┌─ SOURCE MATERIAL

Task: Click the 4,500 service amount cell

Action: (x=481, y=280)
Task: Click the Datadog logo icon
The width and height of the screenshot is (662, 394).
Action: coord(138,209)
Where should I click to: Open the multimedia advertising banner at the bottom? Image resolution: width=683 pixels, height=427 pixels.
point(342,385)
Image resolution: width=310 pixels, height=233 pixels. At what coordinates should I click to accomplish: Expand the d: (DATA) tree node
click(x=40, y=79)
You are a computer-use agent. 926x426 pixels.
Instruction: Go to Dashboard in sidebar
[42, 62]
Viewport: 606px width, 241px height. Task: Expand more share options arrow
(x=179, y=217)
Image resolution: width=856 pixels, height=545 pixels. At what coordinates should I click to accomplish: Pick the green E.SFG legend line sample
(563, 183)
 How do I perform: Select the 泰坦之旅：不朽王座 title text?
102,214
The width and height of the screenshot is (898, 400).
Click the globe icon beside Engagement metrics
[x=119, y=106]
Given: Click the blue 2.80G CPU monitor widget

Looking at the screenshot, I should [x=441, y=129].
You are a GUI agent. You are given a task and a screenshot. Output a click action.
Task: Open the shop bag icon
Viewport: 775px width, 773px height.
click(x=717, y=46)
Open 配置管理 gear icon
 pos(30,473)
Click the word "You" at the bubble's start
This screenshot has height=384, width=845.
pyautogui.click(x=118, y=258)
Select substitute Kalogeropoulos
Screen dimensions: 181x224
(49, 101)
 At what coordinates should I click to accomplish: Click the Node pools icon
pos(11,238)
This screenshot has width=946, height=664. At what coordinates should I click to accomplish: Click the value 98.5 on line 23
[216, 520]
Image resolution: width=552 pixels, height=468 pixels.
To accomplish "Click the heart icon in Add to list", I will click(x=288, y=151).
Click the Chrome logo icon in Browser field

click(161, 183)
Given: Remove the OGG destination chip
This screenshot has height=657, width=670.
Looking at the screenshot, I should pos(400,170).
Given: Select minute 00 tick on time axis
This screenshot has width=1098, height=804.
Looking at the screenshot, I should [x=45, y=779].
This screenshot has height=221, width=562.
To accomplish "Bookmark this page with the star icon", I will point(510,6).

└─

**EXERCISE AIM**
In the lines above, find the word "agent" and copy each line that contains it.

**OUTPUT FOR THIS EXERCISE**
You are a computer-use agent. 926x426 pixels.
You are a GUI agent. You are given a task and a screenshot. Output a click action.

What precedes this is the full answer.